Records for the task Start Marker

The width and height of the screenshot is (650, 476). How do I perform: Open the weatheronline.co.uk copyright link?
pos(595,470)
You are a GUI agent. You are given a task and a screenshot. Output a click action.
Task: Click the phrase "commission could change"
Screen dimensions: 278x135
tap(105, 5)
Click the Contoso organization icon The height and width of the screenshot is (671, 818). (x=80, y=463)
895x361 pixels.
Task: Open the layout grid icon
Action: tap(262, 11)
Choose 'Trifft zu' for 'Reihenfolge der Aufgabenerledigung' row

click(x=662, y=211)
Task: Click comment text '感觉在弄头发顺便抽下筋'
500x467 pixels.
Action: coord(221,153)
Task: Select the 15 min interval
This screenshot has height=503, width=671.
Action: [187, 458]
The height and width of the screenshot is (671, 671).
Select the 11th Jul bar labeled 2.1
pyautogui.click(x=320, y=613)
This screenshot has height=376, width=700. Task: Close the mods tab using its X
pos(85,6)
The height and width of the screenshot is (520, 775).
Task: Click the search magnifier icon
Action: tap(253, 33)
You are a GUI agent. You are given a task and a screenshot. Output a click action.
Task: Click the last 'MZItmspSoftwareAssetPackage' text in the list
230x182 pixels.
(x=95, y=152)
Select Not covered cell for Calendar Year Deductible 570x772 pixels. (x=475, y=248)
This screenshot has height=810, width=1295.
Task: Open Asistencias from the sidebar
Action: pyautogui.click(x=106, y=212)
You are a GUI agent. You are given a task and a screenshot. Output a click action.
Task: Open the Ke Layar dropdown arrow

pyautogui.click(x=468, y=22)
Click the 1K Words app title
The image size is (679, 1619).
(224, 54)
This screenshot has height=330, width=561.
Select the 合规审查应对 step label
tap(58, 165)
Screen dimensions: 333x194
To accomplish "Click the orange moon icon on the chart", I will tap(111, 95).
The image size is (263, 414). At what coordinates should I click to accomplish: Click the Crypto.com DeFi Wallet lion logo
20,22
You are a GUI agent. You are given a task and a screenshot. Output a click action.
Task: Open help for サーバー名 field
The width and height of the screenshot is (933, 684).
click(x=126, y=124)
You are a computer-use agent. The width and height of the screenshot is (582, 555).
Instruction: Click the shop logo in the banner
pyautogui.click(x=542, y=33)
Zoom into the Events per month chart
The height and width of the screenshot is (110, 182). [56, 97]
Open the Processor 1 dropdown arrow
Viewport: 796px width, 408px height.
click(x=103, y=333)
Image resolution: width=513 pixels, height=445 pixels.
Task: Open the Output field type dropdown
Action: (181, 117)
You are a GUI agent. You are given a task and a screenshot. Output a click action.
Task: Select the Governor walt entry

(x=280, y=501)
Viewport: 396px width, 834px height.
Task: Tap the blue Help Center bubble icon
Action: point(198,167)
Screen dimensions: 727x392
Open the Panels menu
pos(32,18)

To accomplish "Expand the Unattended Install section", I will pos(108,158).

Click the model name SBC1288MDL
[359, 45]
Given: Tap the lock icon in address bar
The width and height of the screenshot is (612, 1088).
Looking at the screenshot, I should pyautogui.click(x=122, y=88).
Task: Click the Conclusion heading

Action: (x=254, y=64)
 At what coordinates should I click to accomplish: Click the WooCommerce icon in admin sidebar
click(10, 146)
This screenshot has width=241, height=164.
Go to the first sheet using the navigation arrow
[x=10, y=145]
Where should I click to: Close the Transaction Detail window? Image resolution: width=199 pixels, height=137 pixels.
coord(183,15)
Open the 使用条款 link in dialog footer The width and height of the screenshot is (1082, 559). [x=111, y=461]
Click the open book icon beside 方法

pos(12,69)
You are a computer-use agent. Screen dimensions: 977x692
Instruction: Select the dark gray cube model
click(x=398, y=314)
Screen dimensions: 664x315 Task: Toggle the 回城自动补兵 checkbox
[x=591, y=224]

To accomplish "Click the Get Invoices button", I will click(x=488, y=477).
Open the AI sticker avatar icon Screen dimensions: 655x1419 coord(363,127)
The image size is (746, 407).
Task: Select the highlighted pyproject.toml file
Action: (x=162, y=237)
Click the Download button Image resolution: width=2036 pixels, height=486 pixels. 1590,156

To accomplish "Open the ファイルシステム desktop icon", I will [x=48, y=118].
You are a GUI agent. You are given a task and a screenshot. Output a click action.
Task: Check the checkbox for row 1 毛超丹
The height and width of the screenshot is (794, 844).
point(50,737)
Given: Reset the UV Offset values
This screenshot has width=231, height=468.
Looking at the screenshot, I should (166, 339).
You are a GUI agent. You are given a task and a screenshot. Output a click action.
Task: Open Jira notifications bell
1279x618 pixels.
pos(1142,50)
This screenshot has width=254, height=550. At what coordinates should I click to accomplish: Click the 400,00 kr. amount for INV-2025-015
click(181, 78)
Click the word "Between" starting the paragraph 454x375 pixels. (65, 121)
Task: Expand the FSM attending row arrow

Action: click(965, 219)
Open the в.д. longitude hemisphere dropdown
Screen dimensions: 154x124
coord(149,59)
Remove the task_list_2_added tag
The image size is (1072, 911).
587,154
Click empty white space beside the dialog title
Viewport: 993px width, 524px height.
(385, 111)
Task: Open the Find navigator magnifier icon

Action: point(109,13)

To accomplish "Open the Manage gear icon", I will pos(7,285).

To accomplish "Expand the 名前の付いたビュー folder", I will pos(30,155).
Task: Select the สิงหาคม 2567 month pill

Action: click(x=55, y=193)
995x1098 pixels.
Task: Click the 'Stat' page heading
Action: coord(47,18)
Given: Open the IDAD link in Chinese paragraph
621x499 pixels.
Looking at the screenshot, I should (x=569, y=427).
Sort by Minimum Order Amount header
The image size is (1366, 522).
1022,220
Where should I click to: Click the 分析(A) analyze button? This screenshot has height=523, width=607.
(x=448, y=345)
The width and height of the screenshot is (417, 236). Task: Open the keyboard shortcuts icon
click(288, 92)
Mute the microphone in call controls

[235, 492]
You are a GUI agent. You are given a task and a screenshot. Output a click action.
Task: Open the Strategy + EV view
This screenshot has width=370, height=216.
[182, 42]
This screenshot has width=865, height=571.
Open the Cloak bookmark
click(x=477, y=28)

Records for the task End Marker

-- Exercise --
Would you write the material out again, exactly as given above?

-- Final answer --
The width and height of the screenshot is (650, 476). How do I perform: Open the weatheronline.co.uk copyright link?
pos(595,470)
You are a GUI agent. You are given a task and a screenshot. Output a click action.
Task: Click the phrase "commission could change"
Screen dimensions: 278x135
tap(105, 5)
Click the Contoso organization icon The height and width of the screenshot is (671, 818). (x=80, y=463)
895x361 pixels.
Task: Open the layout grid icon
Action: tap(262, 11)
Choose 'Trifft zu' for 'Reihenfolge der Aufgabenerledigung' row

click(x=662, y=211)
Task: Click comment text '感觉在弄头发顺便抽下筋'
500x467 pixels.
Action: coord(221,153)
Task: Select the 15 min interval
This screenshot has height=503, width=671.
Action: [187, 458]
The height and width of the screenshot is (671, 671).
Select the 11th Jul bar labeled 2.1
pyautogui.click(x=320, y=613)
This screenshot has height=376, width=700. Task: Close the mods tab using its X
pos(85,6)
The height and width of the screenshot is (520, 775).
Task: Click the search magnifier icon
Action: tap(253, 33)
You are a GUI agent. You are given a task and a screenshot. Output a click action.
Task: Click the last 'MZItmspSoftwareAssetPackage' text in the list
230x182 pixels.
(x=95, y=152)
Select Not covered cell for Calendar Year Deductible 570x772 pixels. (x=475, y=248)
This screenshot has height=810, width=1295.
Task: Open Asistencias from the sidebar
Action: pyautogui.click(x=106, y=212)
You are a GUI agent. You are given a task and a screenshot. Output a click action.
Task: Open the Ke Layar dropdown arrow

pyautogui.click(x=468, y=22)
Click the 1K Words app title
The image size is (679, 1619).
(224, 54)
This screenshot has height=330, width=561.
Select the 合规审查应对 step label
tap(58, 165)
Screen dimensions: 333x194
To accomplish "Click the orange moon icon on the chart", I will tap(111, 95).
The image size is (263, 414). At what coordinates should I click to accomplish: Click the Crypto.com DeFi Wallet lion logo
20,22
You are a GUI agent. You are given a task and a screenshot. Output a click action.
Task: Open help for サーバー名 field
The width and height of the screenshot is (933, 684).
click(x=126, y=124)
You are a computer-use agent. The width and height of the screenshot is (582, 555).
Instruction: Click the shop logo in the banner
pyautogui.click(x=542, y=33)
Zoom into the Events per month chart
The height and width of the screenshot is (110, 182). [56, 97]
Open the Processor 1 dropdown arrow
Viewport: 796px width, 408px height.
click(x=103, y=333)
Image resolution: width=513 pixels, height=445 pixels.
Task: Open the Output field type dropdown
Action: (181, 117)
You are a GUI agent. You are given a task and a screenshot. Output a click action.
Task: Select the Governor walt entry

(x=280, y=501)
Viewport: 396px width, 834px height.
Task: Tap the blue Help Center bubble icon
Action: point(198,167)
Screen dimensions: 727x392
Open the Panels menu
pos(32,18)

To accomplish "Expand the Unattended Install section", I will pos(108,158).

Click the model name SBC1288MDL
[359, 45]
Given: Tap the lock icon in address bar
The width and height of the screenshot is (612, 1088).
Looking at the screenshot, I should pyautogui.click(x=122, y=88).
Task: Click the Conclusion heading

Action: (x=254, y=64)
 At what coordinates should I click to accomplish: Click the WooCommerce icon in admin sidebar
click(10, 146)
This screenshot has width=241, height=164.
Go to the first sheet using the navigation arrow
[x=10, y=145]
Where should I click to: Close the Transaction Detail window? Image resolution: width=199 pixels, height=137 pixels.
coord(183,15)
Open the 使用条款 link in dialog footer The width and height of the screenshot is (1082, 559). [x=111, y=461]
Click the open book icon beside 方法

pos(12,69)
You are a computer-use agent. Screen dimensions: 977x692
Instruction: Select the dark gray cube model
click(x=398, y=314)
Screen dimensions: 664x315 Task: Toggle the 回城自动补兵 checkbox
[x=591, y=224]

To accomplish "Click the Get Invoices button", I will click(x=488, y=477).
Open the AI sticker avatar icon Screen dimensions: 655x1419 coord(363,127)
The image size is (746, 407).
Task: Select the highlighted pyproject.toml file
Action: (x=162, y=237)
Click the Download button Image resolution: width=2036 pixels, height=486 pixels. 1590,156

To accomplish "Open the ファイルシステム desktop icon", I will [x=48, y=118].
You are a GUI agent. You are given a task and a screenshot. Output a click action.
Task: Check the checkbox for row 1 毛超丹
The height and width of the screenshot is (794, 844).
point(50,737)
Given: Reset the UV Offset values
This screenshot has width=231, height=468.
Looking at the screenshot, I should (166, 339).
You are a GUI agent. You are given a task and a screenshot. Output a click action.
Task: Open Jira notifications bell
1279x618 pixels.
pos(1142,50)
This screenshot has width=254, height=550. At what coordinates should I click to accomplish: Click the 400,00 kr. amount for INV-2025-015
click(181, 78)
Click the word "Between" starting the paragraph 454x375 pixels. (65, 121)
Task: Expand the FSM attending row arrow

Action: click(965, 219)
Open the в.д. longitude hemisphere dropdown
Screen dimensions: 154x124
coord(149,59)
Remove the task_list_2_added tag
The image size is (1072, 911).
587,154
Click empty white space beside the dialog title
Viewport: 993px width, 524px height.
(385, 111)
Task: Open the Find navigator magnifier icon

Action: point(109,13)

To accomplish "Open the Manage gear icon", I will pos(7,285).

To accomplish "Expand the 名前の付いたビュー folder", I will pos(30,155).
Task: Select the สิงหาคม 2567 month pill

Action: click(x=55, y=193)
995x1098 pixels.
Task: Click the 'Stat' page heading
Action: coord(47,18)
Given: Open the IDAD link in Chinese paragraph
621x499 pixels.
Looking at the screenshot, I should (x=569, y=427).
Sort by Minimum Order Amount header
The image size is (1366, 522).
1022,220
Where should I click to: Click the 分析(A) analyze button? This screenshot has height=523, width=607.
(x=448, y=345)
The width and height of the screenshot is (417, 236). Task: Open the keyboard shortcuts icon
click(288, 92)
Mute the microphone in call controls

[235, 492]
You are a GUI agent. You are given a task and a screenshot. Output a click action.
Task: Open the Strategy + EV view
This screenshot has width=370, height=216.
[182, 42]
This screenshot has width=865, height=571.
Open the Cloak bookmark
click(x=477, y=28)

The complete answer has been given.